• **Activity**: After locating the line with "Interface (API) Valet (40, 2494)" in the entries below, output it and each following line up to and including the line with "[Linkedin] (341, 561)", exactly and without pictures.

::::::

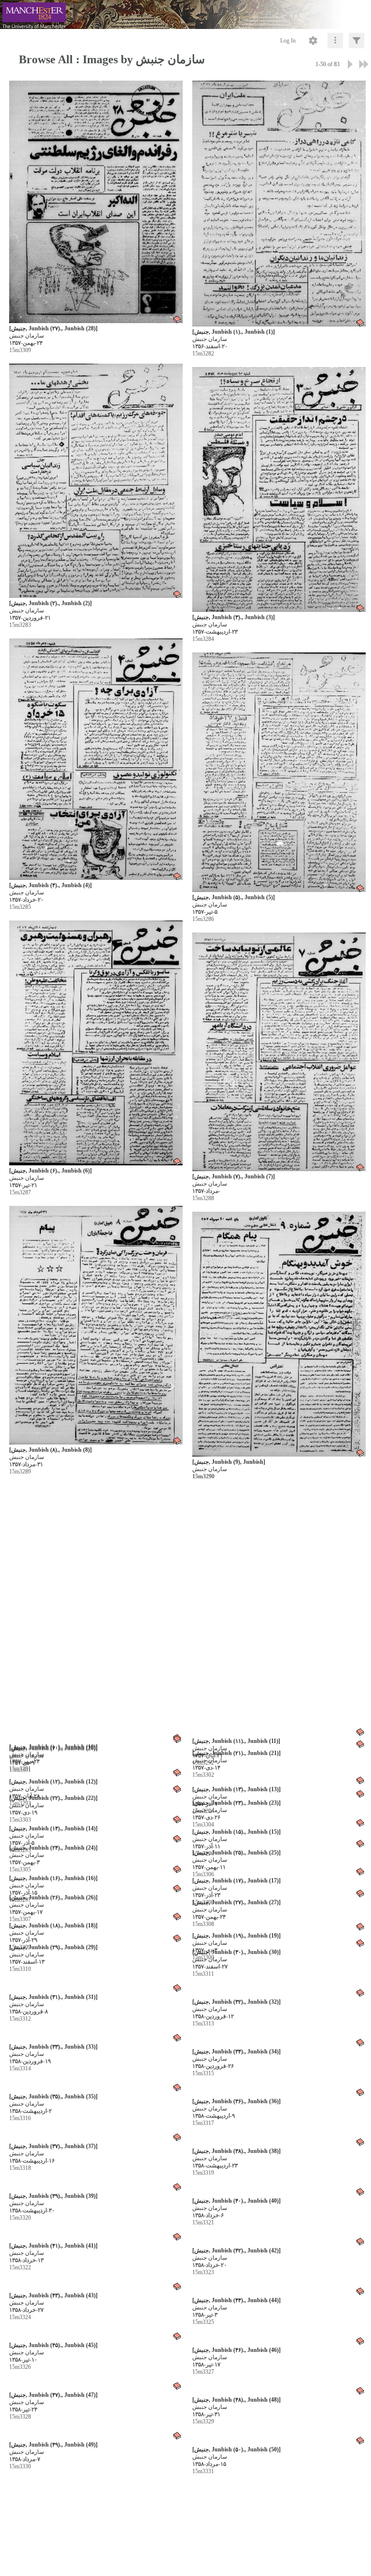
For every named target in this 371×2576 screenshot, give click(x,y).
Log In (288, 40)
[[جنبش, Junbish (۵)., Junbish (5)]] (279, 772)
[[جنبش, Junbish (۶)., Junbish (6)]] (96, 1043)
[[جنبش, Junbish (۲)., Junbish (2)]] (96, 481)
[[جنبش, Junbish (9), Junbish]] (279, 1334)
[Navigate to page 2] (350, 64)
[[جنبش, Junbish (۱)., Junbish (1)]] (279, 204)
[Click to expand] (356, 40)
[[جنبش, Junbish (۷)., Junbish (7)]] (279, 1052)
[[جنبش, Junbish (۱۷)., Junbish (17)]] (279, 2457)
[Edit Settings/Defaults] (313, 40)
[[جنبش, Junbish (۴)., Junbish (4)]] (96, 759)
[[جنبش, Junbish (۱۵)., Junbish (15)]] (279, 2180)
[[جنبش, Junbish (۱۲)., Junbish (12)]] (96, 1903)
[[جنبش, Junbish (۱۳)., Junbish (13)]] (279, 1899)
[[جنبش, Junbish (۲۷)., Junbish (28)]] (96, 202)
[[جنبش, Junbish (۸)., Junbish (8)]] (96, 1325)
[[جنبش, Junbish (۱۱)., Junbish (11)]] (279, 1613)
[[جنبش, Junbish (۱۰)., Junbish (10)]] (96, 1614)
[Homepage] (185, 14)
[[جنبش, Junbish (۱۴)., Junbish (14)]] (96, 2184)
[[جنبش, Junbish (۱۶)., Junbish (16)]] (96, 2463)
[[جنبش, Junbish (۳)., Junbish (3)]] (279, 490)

::::::

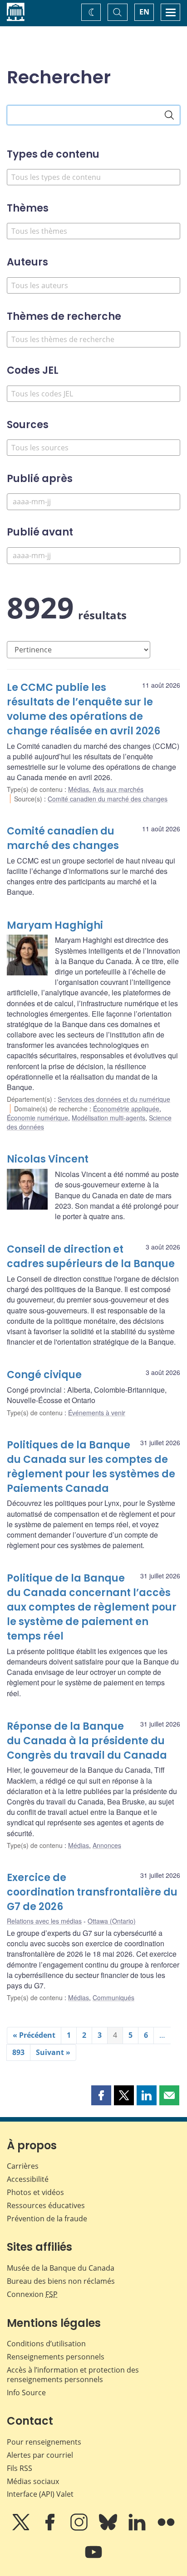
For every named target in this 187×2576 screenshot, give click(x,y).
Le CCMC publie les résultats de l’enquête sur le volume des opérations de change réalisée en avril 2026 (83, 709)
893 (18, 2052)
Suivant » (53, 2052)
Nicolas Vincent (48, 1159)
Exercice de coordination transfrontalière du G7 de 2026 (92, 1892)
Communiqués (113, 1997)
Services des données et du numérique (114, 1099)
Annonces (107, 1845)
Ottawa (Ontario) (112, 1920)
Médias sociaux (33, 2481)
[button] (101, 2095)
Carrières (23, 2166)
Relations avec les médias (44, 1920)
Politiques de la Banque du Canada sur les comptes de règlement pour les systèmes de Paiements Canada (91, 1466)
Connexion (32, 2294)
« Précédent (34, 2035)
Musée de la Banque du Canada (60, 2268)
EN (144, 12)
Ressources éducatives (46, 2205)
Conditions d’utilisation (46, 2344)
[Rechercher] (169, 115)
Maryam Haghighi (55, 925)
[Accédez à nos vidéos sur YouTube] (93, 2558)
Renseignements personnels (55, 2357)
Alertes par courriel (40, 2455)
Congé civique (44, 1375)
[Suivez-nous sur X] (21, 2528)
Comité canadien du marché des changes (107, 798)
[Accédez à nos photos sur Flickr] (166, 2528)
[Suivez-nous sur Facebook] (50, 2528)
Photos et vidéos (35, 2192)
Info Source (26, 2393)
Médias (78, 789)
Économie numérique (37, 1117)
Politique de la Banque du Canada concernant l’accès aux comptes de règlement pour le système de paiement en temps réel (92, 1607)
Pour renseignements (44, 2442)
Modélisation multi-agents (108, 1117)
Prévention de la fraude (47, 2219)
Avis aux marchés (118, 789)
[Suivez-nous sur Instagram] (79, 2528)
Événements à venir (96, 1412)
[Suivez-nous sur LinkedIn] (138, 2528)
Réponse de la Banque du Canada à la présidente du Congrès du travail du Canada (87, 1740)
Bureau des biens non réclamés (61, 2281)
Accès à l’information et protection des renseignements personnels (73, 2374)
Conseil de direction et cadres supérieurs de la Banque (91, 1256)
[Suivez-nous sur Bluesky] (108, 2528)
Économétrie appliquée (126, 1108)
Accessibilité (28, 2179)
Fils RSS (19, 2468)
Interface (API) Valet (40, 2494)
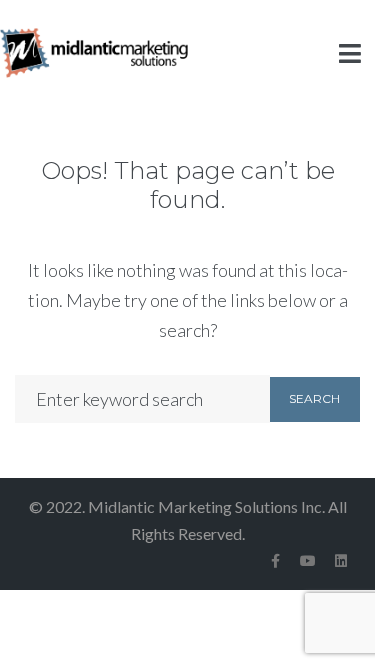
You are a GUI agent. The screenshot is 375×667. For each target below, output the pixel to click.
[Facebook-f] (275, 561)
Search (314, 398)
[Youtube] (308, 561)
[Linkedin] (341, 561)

::::::

• **Solution to the problem**:
Interface (API) Valet (40, 2494)
You are a GUI agent. The screenshot is 375×667. For each target below, output the pixel to click.
[Facebook-f] (275, 561)
Search (314, 398)
[Youtube] (308, 561)
[Linkedin] (341, 561)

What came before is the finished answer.